On the Application of Animism in Design

#essay

In this text I want to focus on issue I have with the research project Animistic design: how to reimagine digital interaction between the human and the nonhuman.

“What this article advocates, then, is a shift toward uncertainty-driven scenarios where the unexpected is fostered, instead of closed loops, prediction and linearity, and where conversations with things, rather than about or to things, take place.” 1

Not necessarily a bad practice, but a case for which I can add a critique I’d like to mention this research project by Betti Marenko and Philip an Allen. The project concentrated on the application of animism in interaction design, with a focus on uncertainty. Their approach was to introduce uncertainty into the interaction with digital assistants.

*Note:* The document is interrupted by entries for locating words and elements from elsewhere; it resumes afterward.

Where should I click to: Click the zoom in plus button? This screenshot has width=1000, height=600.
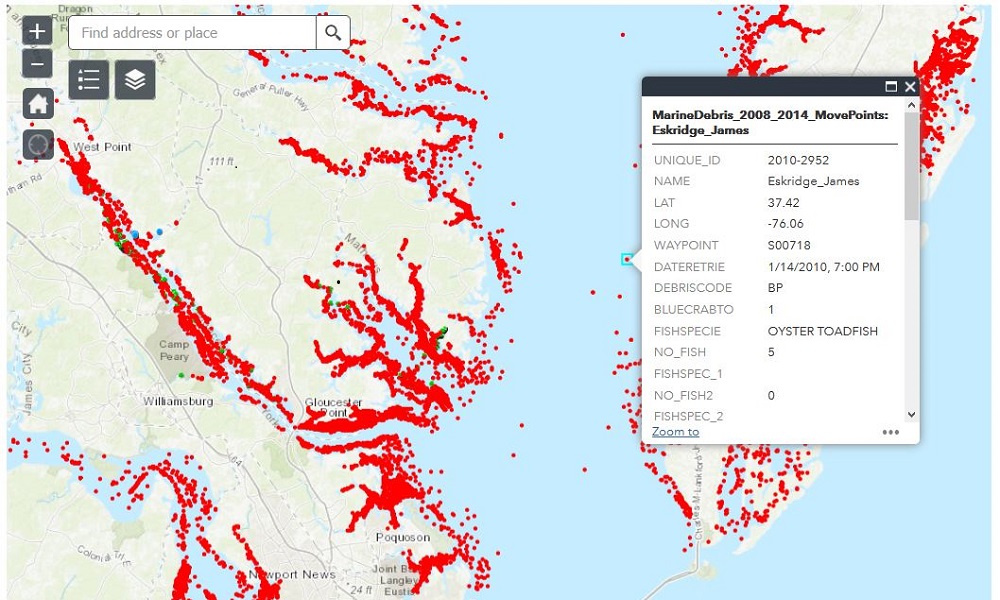(x=37, y=31)
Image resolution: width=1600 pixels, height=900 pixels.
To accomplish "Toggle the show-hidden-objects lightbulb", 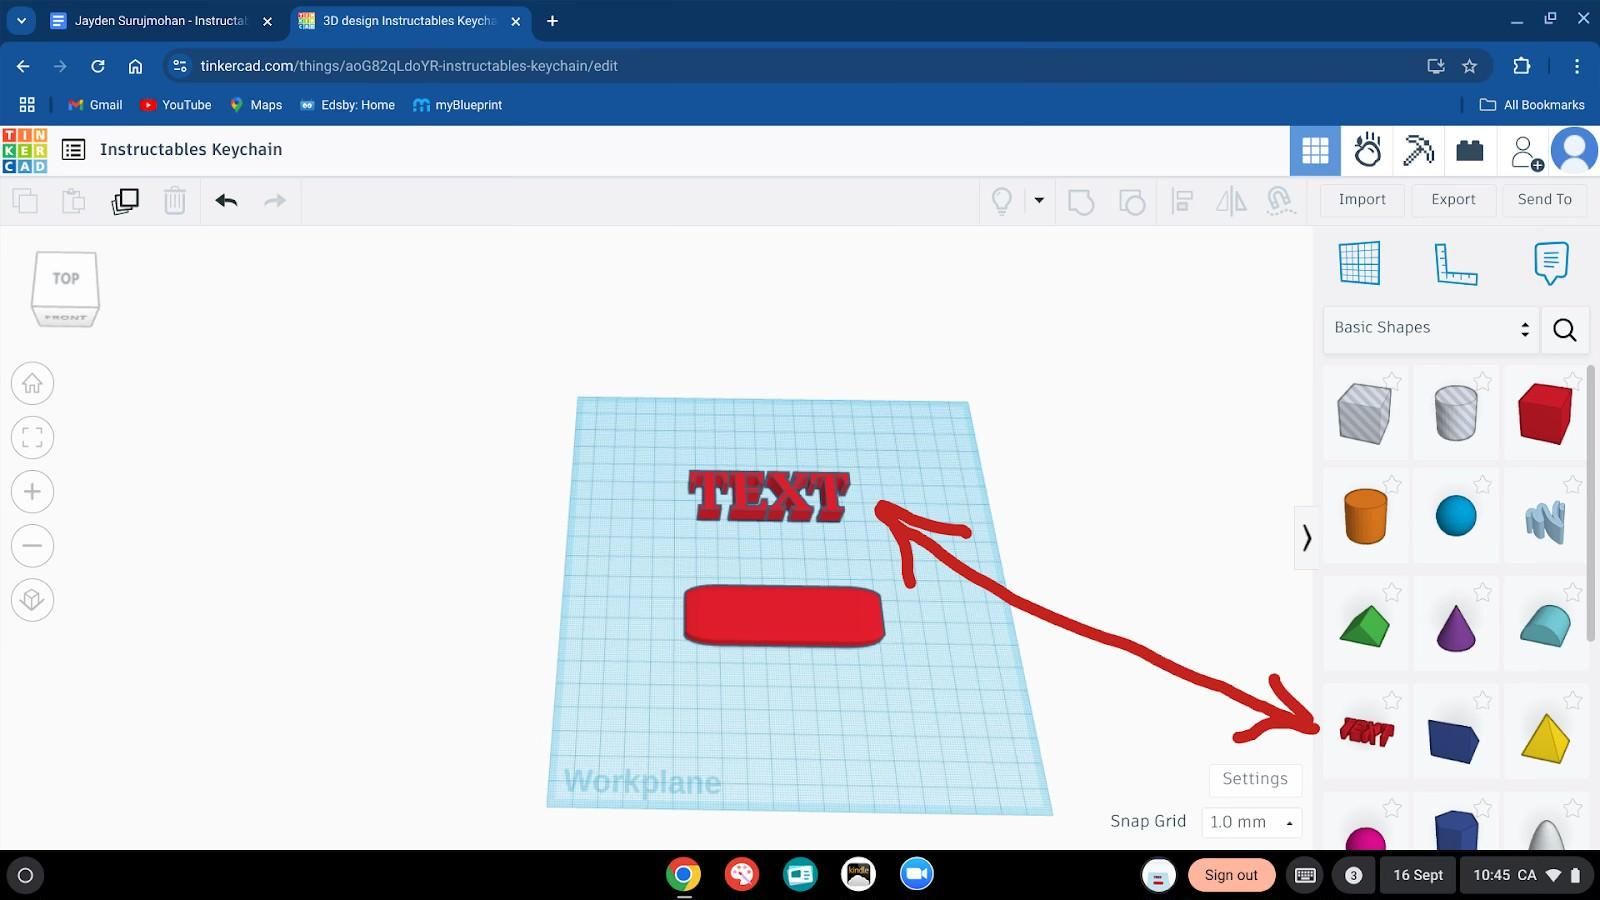I will pyautogui.click(x=1001, y=201).
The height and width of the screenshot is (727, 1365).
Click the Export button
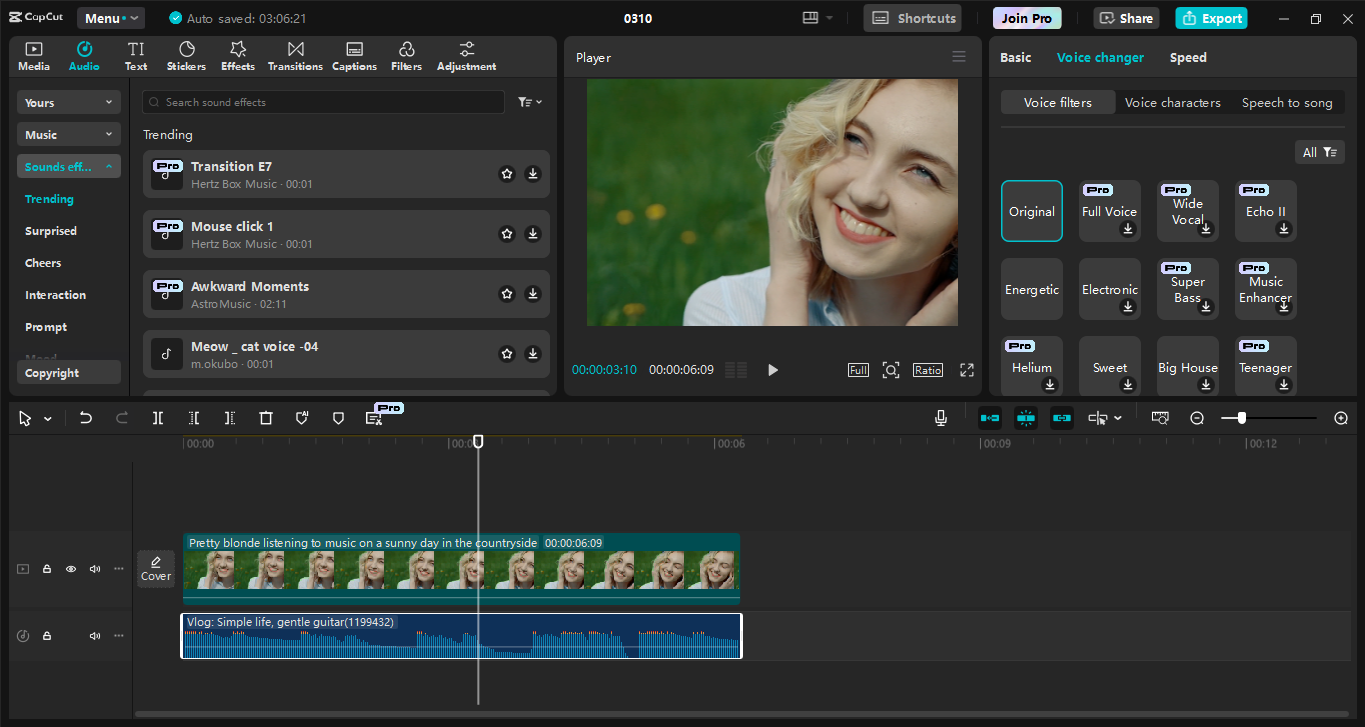(1211, 18)
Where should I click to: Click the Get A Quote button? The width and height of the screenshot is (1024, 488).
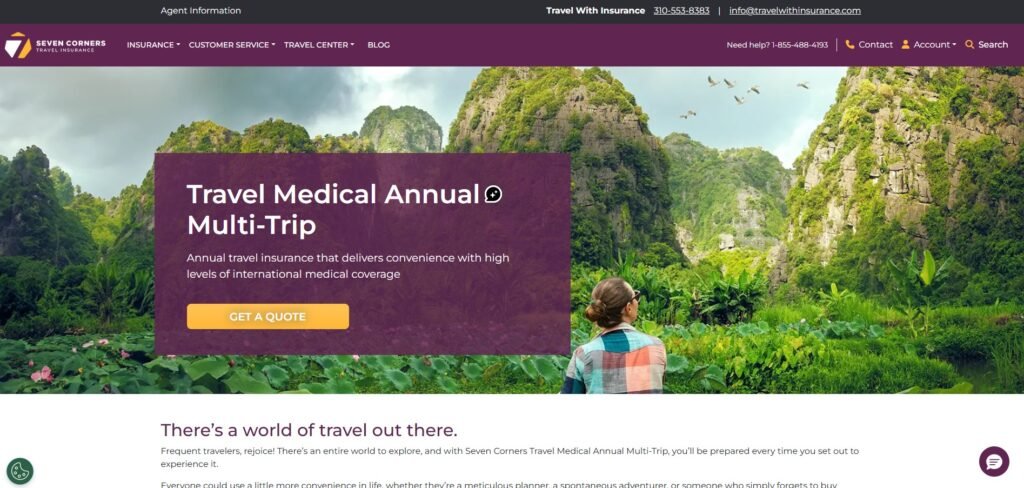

Usually, we expect our interaction with the digital to be of deterministic nature. The user gives an input upon which an anticipated output is generated. In the case of a digital assistant the following scenario could play out. The user asks Siri, Apple’s digital assistant, how the weather will be today. Siri will respond with a short answer, giving an overview of temperature and if there will be rain. Today's digital assistants are limited to concise cases where more or less precise inputs and outputs can be produced.

Marenko and van Allen’s research tried to introduce uncertainty into this process in the form of digital personas with attitude to speculate about different interactions. How would the interaction be, if Siri had an uncertain character?

The application of animism in the project, as well as the concepts of agency and new materialism, are well based in theory. Whereas I’d like to differ is that animism is not merely a psychological concept but an entire cosmology, still practiced today mostly within indigeneous communities.

The difference is, that in animism as a psychological concept things are put on par with humans, depending on certain attributes of said things. Whereas in animism as a cosmology, there is no ontological difference between humans and things in the first place.

Basically, I oppose the usage of animism as something simply being alive or animated. I would love to have a look at animism in design, in which animism means something akin to attributing personhood to things.